Mme Cluzel a affirmé que si l’orientation en Belgique était refusée, que ce soit pour une solution équivalente en France. Nous verrons si cela va convaincre la CDAPH (Commission des droits et de l’autonomie des personnes handicapées) à laquelle nous allons très bientôt assister une famille du Nord contre le refus de renouvellement de transport pour un écolier à plein temps en Belgique, pour une décision de scolarisation à mi-temps en France.

Quant aux établissements conventionnés, du fait du moratoire, s’ils n’ont pas de place libre, solutions en France ou pas, l’orientation en Belgique ne servira à rien…

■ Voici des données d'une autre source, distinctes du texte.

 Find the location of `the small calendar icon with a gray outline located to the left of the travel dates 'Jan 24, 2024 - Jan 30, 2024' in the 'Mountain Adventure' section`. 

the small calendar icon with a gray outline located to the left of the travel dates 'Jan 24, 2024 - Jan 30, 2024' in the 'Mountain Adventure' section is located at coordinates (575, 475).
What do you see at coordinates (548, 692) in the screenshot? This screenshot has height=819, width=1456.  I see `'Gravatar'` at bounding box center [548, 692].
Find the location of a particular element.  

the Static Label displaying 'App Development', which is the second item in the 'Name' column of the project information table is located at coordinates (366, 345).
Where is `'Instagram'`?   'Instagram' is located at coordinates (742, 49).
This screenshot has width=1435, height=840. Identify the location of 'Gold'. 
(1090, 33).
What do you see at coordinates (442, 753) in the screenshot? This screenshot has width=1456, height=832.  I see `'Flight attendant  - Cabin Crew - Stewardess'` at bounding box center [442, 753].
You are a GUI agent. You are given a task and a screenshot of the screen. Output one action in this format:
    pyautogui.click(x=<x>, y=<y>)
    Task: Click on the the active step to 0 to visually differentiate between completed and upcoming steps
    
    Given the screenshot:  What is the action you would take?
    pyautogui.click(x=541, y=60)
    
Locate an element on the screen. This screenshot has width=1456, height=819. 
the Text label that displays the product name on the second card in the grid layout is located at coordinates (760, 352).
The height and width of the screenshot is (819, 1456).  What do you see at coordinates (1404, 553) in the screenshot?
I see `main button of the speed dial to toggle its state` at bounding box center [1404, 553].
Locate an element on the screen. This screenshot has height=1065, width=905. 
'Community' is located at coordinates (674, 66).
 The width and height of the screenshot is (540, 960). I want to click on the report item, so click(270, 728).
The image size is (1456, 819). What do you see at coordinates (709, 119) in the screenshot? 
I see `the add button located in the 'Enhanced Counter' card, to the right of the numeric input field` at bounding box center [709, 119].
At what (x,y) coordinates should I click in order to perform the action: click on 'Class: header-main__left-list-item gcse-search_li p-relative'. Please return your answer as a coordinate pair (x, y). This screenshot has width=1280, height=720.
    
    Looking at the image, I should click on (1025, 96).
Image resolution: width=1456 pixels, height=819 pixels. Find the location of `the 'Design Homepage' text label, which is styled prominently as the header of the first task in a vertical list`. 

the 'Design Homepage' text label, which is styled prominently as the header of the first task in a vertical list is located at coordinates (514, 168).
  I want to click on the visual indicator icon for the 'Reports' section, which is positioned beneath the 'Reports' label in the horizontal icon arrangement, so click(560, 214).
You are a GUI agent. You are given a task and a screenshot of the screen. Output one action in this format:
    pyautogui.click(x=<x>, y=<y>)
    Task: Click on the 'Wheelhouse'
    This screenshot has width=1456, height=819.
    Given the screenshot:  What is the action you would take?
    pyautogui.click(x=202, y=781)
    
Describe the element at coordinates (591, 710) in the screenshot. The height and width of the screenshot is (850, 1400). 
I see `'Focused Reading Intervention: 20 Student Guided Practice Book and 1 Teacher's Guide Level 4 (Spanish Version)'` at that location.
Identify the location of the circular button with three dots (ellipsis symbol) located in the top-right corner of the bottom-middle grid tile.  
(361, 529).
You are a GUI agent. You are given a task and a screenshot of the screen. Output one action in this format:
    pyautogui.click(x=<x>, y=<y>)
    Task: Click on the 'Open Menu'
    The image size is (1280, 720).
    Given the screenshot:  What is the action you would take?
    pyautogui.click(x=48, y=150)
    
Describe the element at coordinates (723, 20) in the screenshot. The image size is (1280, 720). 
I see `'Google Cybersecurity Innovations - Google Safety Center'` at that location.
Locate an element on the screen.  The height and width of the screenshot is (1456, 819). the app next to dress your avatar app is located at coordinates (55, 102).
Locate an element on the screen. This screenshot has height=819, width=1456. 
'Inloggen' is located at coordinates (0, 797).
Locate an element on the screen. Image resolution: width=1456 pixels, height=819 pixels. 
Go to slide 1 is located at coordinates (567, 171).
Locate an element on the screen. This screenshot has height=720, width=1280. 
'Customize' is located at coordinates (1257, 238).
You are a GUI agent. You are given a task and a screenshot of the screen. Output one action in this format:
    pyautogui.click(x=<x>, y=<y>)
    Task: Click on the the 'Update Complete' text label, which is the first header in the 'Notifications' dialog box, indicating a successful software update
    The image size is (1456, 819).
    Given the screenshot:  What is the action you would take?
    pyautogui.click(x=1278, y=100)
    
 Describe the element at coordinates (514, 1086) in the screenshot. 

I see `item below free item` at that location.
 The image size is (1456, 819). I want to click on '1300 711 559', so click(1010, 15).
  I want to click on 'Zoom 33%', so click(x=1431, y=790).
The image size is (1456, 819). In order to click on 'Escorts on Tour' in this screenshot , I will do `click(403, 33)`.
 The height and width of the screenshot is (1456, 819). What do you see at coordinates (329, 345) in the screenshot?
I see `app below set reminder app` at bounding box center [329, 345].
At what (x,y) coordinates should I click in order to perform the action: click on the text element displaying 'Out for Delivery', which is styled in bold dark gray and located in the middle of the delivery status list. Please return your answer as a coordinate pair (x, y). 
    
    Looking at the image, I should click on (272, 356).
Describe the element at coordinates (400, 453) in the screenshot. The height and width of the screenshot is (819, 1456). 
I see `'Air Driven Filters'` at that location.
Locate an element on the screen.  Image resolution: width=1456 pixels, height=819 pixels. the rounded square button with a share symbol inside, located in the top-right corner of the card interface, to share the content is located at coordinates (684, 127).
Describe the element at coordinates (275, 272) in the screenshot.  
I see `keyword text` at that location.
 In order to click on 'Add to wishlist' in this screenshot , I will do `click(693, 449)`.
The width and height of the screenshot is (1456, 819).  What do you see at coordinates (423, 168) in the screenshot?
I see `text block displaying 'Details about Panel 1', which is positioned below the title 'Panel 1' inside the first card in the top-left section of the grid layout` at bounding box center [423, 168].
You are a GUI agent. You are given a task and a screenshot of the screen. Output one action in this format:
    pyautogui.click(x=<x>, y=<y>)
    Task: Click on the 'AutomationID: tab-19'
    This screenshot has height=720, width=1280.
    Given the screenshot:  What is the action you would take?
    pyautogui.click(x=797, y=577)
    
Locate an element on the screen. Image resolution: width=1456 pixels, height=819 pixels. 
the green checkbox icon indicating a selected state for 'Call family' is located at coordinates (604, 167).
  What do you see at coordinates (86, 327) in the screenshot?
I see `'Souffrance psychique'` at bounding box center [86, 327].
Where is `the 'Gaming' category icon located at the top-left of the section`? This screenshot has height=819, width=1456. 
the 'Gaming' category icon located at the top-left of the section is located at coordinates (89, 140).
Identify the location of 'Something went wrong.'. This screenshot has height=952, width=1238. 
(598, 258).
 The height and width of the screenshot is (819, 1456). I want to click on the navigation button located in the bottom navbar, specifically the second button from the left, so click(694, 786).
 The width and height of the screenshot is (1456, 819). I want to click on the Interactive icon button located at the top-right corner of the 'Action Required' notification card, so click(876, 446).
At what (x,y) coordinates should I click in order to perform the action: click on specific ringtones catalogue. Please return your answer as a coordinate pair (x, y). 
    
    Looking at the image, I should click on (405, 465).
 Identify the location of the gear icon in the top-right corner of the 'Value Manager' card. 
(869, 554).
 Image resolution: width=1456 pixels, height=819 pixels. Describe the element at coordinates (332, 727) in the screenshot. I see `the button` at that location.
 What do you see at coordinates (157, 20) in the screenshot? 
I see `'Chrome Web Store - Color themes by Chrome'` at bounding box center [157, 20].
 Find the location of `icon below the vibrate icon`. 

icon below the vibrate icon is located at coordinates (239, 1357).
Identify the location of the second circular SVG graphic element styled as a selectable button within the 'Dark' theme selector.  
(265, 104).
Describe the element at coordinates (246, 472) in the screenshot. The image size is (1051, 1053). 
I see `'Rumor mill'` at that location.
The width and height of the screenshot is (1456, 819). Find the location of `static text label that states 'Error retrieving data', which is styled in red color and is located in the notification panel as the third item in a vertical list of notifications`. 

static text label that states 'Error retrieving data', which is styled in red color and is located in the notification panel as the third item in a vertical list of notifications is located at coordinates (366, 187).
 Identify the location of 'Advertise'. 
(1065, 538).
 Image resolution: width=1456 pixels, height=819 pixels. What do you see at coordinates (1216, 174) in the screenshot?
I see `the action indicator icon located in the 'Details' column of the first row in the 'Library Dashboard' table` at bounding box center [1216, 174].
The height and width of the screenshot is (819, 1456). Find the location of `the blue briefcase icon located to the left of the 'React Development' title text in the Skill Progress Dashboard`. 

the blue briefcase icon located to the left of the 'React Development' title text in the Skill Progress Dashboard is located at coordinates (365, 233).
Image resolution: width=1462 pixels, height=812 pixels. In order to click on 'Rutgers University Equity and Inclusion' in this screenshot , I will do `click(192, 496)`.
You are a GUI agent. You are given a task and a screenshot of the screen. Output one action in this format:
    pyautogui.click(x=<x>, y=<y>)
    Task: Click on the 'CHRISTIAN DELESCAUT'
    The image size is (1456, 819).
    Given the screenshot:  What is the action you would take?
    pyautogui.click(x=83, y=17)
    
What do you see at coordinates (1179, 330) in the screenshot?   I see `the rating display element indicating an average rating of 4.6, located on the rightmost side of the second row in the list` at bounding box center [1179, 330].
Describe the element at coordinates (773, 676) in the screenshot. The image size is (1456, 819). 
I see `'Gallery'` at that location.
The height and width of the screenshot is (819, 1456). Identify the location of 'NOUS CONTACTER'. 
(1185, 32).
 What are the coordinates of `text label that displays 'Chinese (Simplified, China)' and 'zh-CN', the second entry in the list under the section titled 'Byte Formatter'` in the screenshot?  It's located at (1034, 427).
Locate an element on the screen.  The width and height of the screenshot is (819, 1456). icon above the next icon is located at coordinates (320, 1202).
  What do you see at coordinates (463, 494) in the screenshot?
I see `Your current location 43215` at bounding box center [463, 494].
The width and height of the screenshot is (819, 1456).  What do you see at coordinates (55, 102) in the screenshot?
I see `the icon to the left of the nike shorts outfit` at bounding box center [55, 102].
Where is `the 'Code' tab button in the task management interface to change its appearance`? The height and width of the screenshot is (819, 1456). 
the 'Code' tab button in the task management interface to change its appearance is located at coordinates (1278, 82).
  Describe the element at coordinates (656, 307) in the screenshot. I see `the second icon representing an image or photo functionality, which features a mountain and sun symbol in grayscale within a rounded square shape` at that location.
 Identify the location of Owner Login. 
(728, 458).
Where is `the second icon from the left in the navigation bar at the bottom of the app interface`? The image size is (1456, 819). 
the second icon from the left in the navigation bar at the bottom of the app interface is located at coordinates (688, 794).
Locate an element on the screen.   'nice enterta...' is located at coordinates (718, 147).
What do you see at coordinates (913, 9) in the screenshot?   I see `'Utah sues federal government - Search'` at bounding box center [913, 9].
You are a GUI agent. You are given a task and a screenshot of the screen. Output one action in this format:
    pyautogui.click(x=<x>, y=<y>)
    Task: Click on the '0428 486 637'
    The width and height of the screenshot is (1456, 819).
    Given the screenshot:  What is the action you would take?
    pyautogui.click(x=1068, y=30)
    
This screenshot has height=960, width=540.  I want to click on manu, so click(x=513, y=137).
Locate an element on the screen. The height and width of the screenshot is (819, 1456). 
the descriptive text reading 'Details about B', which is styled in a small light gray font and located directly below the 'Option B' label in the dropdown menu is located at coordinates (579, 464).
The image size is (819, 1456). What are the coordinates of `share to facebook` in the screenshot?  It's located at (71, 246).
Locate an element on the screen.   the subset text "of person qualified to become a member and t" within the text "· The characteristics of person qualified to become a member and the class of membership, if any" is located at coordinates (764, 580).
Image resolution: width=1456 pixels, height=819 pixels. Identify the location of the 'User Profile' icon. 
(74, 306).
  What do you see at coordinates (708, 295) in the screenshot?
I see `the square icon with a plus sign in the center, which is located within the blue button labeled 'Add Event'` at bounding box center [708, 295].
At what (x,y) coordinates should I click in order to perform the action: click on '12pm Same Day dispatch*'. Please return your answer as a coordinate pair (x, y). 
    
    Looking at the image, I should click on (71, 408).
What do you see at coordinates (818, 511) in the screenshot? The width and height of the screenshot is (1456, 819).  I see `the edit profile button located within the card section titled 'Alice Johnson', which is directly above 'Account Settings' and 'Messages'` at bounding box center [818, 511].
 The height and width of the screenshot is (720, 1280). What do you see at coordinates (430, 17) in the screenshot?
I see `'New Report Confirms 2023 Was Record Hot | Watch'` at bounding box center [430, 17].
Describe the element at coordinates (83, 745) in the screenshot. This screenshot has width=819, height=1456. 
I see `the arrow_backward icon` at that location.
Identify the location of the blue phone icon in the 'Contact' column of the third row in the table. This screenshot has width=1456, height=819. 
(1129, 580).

Enfin, nous avons repris la parole pour rappeler qu’il y a des parents qui se sont vu refuser l’orientation en Belgique alors qu’ils habitaient à 15 km de l’établissement demandé. Nous avons donc plaidé pour des accords transfrontaliers, comme il en existe pour la santé, la police… afin que Belges et Français puissent choisir de chaque côté de la frontière pour l’établissement qui leur convient, entre distance et prestations. Effectivement, le ministère et l’ARS allaient se pencher sur la question.

À suivre donc…


[1] Référentiel qualité régissant les services de l’AViQ. Pour accéder à sa version électronique, cliquer ici. puis : 1) Choisir le mode d’authentification « espace public » 2) Cliquer sur « Formulaires AVIQ » dans le menu de gauche 3) Cliquer sur « Référentiel Qualité».